2024.09.18
worksを更新しました(桜桃林の家)
昨年竣工した「桜桃林の家」について、ウェブサイトのworksを更新しました。
河北町のさくらんぼ畑に囲まれた新築住宅です。
敷地から歩いてすぐのところに流れる寒河江川。
春になると堤防沿いの桜並木が一面に咲き乱れて「桜堤」となり、天気の良い日は
残雪の月山と葉山を拝める屈指のロケーションです。
山形県内でもさくらんぼの生産量がトップクラスの東根市や寒河江市に挟まれた河北町でも、
そこかしこにさくらんぼ畑を見ることができます。
敷地は元々、建て主さんのご実家で育てていたさくらんぼの木が植わっていた場所。
隣地もさくらんぼ畑で囲われている環境です。
さくらんぼ畑と水田が重なるような風景も、このあたりならではです。
商品として出荷されるさくらんぼの木には、雨等で実が傷まないようにビニールが
かけられて大事に守られています。
カラスなどの鳥にさくらんぼの実を食べられないように、鳥除けのカイト鷹が
隣地で悠々と舞っています。
外壁は水に強いといわれる屋久島地杉の板材を縦張りにしています。
無塗装なので、少しずつ退色して自然とグレーになっていきます。
穂積繊維工業さんの麻緞通の玄関マットがお出迎え。
それより先に飼い猫が駆け寄ってきてくれます。

抽出データ:
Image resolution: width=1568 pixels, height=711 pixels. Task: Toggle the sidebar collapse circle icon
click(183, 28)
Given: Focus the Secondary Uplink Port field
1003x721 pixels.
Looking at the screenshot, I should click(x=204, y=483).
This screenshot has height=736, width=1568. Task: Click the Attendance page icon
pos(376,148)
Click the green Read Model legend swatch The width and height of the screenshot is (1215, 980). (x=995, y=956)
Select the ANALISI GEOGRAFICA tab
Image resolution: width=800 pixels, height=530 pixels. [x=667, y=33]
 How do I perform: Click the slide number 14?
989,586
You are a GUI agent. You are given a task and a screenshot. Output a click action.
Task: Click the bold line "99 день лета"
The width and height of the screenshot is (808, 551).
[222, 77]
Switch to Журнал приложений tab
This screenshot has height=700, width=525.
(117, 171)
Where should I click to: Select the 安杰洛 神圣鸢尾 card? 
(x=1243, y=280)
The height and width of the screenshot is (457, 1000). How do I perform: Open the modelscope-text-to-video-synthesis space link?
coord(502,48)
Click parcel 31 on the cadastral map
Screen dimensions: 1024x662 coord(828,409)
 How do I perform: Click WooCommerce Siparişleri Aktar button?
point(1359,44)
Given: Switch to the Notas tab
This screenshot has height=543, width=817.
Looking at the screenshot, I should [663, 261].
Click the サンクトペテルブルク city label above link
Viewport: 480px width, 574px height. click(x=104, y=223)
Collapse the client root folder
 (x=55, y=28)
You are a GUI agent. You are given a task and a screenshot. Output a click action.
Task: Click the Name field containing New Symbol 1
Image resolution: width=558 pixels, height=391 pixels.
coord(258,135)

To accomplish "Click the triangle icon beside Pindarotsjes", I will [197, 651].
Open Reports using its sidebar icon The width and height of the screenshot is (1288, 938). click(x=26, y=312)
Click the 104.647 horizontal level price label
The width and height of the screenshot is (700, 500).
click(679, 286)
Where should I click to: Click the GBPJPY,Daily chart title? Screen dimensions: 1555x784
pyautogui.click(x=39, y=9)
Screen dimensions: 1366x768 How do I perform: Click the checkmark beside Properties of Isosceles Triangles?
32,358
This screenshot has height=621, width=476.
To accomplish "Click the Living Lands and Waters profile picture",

課題: 桜桃林の家の紹介文から「外壁は水に強いといわれる屋久島地杉の板材を縦張りにしています。」という一文を英語に訳しなさい。 この一覧は、桜桃林の家の紹介文とは関係のない資料です。

解答: The exterior walls are clad with vertically laid boards of Yakushima cedar, a wood said to be resistant to water.